7. Les recourants se plaignent enfin d'une violation de l'égalité de traitement. Ils soutiennent, en substance, que les dispositions attaquées ne seraient effectivement applicables qu'à des organes de presse ayant leur siège ou leur domicile dans le canton de Vaud, à l'exclusion de ceux qui sont établis dans les autres cantons, voire à l'étranger, et qui sont aussi diffusés dans le canton de Vaud.

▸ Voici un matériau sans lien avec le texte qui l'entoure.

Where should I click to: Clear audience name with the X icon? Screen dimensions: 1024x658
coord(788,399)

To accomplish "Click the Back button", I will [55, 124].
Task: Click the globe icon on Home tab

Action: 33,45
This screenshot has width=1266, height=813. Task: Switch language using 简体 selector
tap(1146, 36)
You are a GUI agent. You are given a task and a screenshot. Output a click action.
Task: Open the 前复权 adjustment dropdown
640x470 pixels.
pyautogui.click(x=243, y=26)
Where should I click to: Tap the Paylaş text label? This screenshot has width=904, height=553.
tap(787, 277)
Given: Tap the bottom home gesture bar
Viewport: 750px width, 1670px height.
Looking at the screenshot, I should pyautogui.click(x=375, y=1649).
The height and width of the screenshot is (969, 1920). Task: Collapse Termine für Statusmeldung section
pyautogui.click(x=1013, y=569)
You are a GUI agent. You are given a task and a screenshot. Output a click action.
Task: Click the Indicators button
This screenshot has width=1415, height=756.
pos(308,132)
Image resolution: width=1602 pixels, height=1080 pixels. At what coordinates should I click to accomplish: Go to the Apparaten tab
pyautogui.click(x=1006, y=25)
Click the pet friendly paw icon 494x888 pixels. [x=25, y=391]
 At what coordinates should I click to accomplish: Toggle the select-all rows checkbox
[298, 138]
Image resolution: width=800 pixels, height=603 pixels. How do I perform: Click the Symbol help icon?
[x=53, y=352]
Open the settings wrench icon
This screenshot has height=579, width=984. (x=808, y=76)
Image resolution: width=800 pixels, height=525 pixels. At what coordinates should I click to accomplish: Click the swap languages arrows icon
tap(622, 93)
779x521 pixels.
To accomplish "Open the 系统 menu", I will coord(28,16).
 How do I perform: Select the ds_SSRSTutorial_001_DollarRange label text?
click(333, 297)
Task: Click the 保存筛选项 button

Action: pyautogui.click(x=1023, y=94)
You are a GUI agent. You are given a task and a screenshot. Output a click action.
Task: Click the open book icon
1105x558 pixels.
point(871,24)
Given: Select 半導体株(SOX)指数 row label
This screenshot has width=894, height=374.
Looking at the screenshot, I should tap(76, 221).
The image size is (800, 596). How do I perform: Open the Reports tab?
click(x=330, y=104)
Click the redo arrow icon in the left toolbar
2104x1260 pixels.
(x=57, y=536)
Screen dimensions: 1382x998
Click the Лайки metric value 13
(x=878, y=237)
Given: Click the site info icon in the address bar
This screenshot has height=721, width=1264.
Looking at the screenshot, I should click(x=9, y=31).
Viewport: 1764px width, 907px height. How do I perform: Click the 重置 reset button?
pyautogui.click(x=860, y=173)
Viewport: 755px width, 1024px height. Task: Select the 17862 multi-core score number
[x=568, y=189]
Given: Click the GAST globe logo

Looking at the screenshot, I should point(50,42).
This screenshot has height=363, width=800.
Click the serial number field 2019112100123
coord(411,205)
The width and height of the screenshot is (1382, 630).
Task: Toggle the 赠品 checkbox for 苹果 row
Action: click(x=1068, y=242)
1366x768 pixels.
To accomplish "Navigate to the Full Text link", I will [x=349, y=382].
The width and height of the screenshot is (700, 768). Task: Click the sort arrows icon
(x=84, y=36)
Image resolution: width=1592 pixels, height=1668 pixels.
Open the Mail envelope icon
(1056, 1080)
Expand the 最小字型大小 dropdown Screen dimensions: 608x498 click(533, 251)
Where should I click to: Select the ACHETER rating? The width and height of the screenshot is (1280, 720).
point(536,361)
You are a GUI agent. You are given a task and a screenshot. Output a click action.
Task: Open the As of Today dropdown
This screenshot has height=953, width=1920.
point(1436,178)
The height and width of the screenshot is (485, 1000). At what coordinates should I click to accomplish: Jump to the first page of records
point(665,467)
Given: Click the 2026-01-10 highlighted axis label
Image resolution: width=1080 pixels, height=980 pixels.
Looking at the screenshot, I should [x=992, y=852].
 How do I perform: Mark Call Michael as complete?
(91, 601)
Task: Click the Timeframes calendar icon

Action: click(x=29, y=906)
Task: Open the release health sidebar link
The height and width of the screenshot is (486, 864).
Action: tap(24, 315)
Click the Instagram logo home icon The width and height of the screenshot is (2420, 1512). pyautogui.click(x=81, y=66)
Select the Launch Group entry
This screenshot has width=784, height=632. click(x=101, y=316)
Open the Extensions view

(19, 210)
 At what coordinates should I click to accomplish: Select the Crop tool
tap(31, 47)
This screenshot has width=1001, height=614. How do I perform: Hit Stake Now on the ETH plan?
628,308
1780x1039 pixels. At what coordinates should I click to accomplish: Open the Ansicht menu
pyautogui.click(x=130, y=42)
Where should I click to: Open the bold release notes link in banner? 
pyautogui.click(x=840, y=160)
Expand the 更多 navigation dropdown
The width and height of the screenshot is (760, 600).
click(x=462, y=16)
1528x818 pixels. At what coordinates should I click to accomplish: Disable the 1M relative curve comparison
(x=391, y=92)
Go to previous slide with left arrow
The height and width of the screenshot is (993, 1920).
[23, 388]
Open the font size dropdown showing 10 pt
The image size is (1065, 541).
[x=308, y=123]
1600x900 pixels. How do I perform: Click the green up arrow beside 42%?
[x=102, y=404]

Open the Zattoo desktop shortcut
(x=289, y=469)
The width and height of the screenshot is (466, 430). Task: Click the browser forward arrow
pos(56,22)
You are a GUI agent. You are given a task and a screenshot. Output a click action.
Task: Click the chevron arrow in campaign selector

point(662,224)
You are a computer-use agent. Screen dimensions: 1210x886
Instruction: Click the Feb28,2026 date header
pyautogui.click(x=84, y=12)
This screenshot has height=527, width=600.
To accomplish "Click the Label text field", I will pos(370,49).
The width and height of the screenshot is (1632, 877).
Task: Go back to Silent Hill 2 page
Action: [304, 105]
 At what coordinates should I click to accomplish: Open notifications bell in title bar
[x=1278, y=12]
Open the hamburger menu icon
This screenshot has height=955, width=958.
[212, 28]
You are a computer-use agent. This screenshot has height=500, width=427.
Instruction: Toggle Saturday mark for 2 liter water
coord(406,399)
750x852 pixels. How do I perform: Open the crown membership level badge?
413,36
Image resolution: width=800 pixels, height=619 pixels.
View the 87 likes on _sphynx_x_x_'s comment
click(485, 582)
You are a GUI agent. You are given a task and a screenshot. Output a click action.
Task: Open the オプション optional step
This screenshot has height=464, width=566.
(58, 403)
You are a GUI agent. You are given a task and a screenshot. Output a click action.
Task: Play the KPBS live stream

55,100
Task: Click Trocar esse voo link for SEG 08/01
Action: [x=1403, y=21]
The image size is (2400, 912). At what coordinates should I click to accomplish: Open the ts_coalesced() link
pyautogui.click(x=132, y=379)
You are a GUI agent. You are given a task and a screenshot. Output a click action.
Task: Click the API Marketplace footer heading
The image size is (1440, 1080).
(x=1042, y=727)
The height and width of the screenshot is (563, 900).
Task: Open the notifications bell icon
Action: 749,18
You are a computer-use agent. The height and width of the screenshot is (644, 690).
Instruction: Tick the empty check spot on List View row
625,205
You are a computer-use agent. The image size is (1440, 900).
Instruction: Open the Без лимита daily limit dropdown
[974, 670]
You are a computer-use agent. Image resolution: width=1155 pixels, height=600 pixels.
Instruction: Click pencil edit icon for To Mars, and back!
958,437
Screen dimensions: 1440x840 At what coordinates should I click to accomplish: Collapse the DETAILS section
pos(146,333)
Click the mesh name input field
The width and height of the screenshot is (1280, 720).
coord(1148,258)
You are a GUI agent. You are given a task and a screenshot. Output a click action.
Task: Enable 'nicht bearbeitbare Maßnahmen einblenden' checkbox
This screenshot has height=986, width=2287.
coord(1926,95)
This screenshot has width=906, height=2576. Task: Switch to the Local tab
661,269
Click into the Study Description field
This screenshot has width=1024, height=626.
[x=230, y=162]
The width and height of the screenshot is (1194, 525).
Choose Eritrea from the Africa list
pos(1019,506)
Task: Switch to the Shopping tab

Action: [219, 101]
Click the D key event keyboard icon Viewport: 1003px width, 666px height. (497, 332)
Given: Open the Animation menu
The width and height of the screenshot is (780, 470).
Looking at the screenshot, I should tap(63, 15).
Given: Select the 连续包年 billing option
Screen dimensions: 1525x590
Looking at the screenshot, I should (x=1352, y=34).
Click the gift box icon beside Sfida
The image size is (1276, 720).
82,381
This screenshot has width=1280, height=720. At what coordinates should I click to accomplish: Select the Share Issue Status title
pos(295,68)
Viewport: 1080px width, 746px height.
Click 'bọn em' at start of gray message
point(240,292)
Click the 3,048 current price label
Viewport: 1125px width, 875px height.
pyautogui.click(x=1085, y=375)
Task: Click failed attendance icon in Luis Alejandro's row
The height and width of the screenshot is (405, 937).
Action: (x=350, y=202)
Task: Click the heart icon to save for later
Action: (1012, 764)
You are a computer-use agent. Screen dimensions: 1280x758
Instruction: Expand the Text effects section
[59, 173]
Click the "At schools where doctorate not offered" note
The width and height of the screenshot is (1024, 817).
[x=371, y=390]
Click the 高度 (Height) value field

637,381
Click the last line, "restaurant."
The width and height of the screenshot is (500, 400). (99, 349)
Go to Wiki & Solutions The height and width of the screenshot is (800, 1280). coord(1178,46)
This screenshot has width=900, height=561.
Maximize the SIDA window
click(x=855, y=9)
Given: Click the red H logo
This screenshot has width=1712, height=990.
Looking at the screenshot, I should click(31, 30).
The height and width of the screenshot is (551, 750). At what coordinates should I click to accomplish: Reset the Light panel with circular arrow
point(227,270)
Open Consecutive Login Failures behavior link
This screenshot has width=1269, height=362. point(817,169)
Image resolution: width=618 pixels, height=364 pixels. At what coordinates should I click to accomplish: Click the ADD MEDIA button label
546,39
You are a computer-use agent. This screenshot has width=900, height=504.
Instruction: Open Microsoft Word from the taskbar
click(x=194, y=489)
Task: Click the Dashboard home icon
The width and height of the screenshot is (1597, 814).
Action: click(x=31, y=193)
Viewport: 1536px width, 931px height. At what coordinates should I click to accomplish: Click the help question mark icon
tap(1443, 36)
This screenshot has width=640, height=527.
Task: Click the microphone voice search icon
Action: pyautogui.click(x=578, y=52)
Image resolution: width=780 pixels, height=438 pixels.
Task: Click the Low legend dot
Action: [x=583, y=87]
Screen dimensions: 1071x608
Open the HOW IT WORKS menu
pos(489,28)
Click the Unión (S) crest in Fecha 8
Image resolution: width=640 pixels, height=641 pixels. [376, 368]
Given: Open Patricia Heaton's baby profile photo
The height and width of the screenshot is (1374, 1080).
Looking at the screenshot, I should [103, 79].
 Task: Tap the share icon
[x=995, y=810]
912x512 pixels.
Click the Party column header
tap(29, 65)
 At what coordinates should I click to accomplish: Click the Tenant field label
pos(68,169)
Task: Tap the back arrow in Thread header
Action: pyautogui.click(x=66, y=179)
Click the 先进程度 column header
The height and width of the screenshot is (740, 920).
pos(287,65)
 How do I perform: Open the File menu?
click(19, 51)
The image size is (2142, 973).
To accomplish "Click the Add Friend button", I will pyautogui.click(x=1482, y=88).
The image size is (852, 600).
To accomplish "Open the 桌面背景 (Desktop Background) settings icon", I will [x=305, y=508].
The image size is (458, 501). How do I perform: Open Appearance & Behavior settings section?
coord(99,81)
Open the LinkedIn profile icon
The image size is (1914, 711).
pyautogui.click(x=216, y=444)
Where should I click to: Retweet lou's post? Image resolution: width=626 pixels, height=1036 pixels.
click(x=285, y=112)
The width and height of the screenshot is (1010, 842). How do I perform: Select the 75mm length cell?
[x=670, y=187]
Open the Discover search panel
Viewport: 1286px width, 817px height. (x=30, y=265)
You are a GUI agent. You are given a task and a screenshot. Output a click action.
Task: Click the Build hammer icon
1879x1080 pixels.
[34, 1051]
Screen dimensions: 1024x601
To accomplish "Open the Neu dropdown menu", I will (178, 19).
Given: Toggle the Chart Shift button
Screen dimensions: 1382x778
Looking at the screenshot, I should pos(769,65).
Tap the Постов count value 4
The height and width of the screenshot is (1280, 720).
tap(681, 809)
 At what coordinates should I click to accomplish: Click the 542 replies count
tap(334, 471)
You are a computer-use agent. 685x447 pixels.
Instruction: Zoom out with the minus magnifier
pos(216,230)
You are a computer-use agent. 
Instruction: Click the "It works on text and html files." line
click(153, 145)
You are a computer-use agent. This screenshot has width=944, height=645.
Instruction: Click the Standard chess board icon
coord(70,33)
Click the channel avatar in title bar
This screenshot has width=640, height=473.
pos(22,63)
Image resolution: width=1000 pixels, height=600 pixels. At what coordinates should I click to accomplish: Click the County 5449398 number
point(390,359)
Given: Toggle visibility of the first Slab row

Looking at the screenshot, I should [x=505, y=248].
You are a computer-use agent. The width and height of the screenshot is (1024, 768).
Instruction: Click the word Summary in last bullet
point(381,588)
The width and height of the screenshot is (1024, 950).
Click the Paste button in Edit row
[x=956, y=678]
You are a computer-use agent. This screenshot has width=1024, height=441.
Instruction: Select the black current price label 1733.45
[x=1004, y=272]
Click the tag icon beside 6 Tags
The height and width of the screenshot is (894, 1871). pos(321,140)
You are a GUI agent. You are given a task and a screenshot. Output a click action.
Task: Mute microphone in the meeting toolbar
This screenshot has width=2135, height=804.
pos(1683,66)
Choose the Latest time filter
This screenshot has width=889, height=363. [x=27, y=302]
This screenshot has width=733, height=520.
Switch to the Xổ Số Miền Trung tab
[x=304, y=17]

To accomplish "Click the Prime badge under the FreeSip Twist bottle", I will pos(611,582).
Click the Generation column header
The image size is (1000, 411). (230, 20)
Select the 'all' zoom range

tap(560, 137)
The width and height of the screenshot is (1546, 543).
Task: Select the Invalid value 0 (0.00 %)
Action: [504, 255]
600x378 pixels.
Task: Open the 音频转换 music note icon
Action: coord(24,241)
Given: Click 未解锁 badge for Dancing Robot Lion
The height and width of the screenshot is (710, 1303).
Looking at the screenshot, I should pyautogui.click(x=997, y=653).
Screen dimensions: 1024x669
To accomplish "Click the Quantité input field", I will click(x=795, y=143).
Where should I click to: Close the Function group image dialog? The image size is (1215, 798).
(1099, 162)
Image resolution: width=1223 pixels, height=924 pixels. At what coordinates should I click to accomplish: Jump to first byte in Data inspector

L'argument ne manquerait certes pas d'intérêt si le législateur cantonal avait prescrit que les dispositions attaquées ne s'appliquent qu'aux organes de presse ayant leur siège ou leur domicile dans le canton. Il y aurait alors une discrimination, difficilement soutenable au regard de l'
art. 4 Cst., entre ces organes et ceux qui, tout en ayant leur siège ou leur domicile ailleurs que dans le canton de Vaud, y diffuseraient des informations relatives à l'exercice de la puissance publique par les autorités cantonales et communales vaudoises. La différence de siège ou de domicile ne constituerait sans doute pas une particularité justifiant un traitement différencié des organes de presse concernés. Cette question n'a cependant pas à être résolue. Le champ d'application de l'
art. 15 LVP s'étend en effet, comme c'était le cas de l'ancien art. 15 lettre a, à toute information diffusée dans le canton de Vaud, et cela quel que soit le siège ou le domicile de l'entreprise de médias dont elle émane. Du moins faut-il interpréter ainsi le texte incriminé, en l'absence de dispositions contraires, si l'on veut qu'il soit conforme à l'
art. 4 Cst. La règle de l'
art. 59 Cst. n'ayant
BGE 112 Ia 398 S. 412
pas un caractère absolu, rien ne s'oppose à une application au droit de rectification cantonal de la règle de l'ubiquité, les organes de presse qui distribuent leurs produits dans le canton de Vaud étant, à ce titre, soumis à la juridiction de celui-ci (cf. TERCIER, Le nouveau droit de la personnalité, No 1050, p. 141). Or, ce qui est décisif pour déterminer si une disposition légale respecte le principe d'égalité, c'est le cercle des personnes auquel elle est applicable. Les problèmes qui peuvent surgir, lors de l'exécution des mesures prises sur la base du texte incriminé, à cause des limites territoriales assignées à la souveraineté cantonale ne sont pas un motif de taxer ce texte d'inconstitutionnel (cf.
ATF 99 Ia 381 consid. b,
ATF 97 I 122 consid. 5a,
ATF 96 I 704 consid. 4b et les arrêts cités). S'il en allait autrement, de nombreuses dispositions du droit public cantonal encourraient le reproche de violer l'égalité de traitement. Il suffit de penser à certaines mesures ou sanctions prévues par le droit public cantonal, par exemple en matière de santé publique, qui s'appliquent à toutes violations de ce droit commises dans le canton concerné, même si ces violations sont le fait de personnes qui n'y sont pas domiciliées et à l'égard desquelles l'exécution des mesures ou des sanctions s'avère parfois aléatoire. A s'en tenir aux règles relatives au droit de rectification cantonal, on devrait par exemple admettre que le par. 136 de la loi zurichoise d'organisation judiciaire du 13 juin 1976, qui confère ce droit aux autorités judiciaires cantonales, serait inégalitaire sous le prétexte qu'un organe de presse domicilié dans un autre canton ou à l'étranger pourrait se refuser à obtempérer à une demande de rectification faite par les autorités zurichoises.
Le grief de violation de l'égalité de traitement est donc manifestement mal fondé.